[What is needed]
Count the lines in the material below that contain the word "perform". Reply with the number alone.

(Stored dataset items)
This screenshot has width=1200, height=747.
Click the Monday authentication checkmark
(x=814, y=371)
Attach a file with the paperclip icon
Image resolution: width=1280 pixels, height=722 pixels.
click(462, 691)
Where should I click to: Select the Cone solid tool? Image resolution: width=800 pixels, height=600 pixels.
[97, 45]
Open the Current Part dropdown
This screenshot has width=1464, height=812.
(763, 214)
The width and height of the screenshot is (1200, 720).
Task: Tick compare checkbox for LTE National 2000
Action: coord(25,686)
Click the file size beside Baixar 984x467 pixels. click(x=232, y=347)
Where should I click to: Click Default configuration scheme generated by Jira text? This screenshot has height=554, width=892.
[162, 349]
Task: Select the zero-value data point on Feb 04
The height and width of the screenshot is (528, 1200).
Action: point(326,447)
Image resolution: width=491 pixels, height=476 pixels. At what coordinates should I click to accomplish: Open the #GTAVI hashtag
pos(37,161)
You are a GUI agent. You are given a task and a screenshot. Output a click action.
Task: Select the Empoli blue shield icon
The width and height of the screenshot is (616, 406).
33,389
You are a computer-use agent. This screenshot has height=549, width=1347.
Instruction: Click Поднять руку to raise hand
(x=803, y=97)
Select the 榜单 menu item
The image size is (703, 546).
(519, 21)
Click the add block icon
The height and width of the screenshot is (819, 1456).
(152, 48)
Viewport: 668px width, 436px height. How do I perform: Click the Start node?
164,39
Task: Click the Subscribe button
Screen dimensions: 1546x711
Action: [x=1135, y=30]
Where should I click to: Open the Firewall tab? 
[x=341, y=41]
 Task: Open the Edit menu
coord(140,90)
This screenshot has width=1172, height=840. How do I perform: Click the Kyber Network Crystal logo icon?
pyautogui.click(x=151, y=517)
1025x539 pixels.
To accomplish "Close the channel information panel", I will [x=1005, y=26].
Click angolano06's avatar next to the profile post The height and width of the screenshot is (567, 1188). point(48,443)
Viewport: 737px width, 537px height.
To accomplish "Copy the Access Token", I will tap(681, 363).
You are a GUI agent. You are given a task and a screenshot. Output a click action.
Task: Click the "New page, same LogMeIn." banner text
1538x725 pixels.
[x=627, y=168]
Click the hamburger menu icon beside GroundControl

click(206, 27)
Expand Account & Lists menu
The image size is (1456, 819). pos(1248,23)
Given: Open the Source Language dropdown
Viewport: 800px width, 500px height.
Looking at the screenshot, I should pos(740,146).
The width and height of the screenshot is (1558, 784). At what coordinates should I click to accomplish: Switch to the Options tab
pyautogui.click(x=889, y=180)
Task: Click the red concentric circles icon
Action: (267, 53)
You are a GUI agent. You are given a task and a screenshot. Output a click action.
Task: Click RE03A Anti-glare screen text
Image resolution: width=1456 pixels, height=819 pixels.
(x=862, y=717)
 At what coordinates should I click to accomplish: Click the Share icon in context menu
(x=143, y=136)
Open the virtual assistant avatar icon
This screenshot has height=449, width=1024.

[Solution below]
2